# "bleedin armadilla"



## jessiquina (Nov 4, 2005)

so, i have a new and challenging project at work. you guessed it, its to make a bleeding armadillo cake. can anyone help me with tips, recipes, or a website?


thanks!!!!!


----------



## cape chef (Jul 31, 2000)

http://www.cakesuite.com/portfolio/i...ionid=6&page=1

The best.........
http://www.cakesuite.com/whatsnew/

Oh.and this one also, same pastry chef.............momo


----------



## momoreg (Mar 4, 2000)

Thanks, CapeChef.

I have done a few of these, as you can see Let me know if you have any specific questions.


----------



## jessiquina (Nov 4, 2005)

thanks! i made the body at work today! its comming along great...


----------



## momoreg (Mar 4, 2000)

Cool.

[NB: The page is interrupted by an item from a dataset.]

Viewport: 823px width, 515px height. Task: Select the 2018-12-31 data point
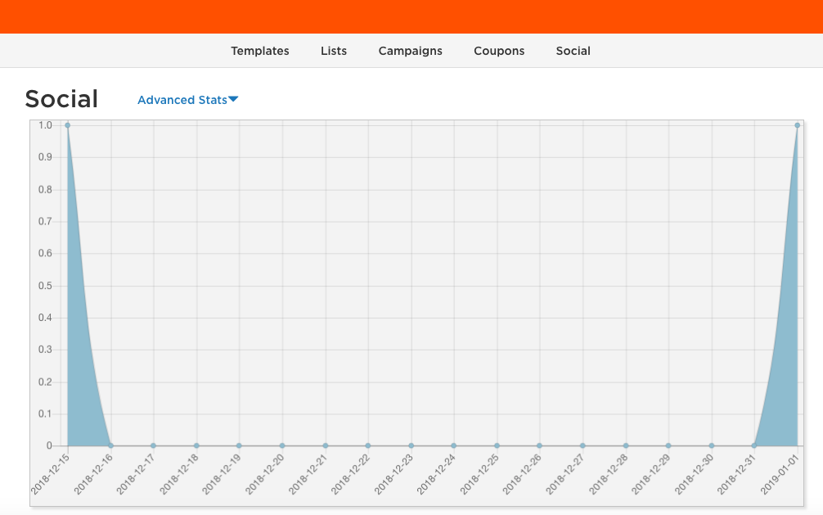pos(754,446)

I hope we see pics!


----------



## kevinvilla (Dec 7, 2005)

I checked the links and did a google search, and I still don't understand- what exactly is a bleeding armadillo cake?


----------



## cakescraps (Oct 2, 2005)

Have you ever seen the movie "Steel Magnolias"? They had a groom's cake that was an armadillo. A "bleedin armadilla" is just red devil's food cake in the shape of an armadillo. And when it is cut, it looks like it is bleeding due to the red devil's food cake. Here is a link to the cake that jessiquina posted http://www.cheftalk.com/forums/showthread.php?t=16156


----------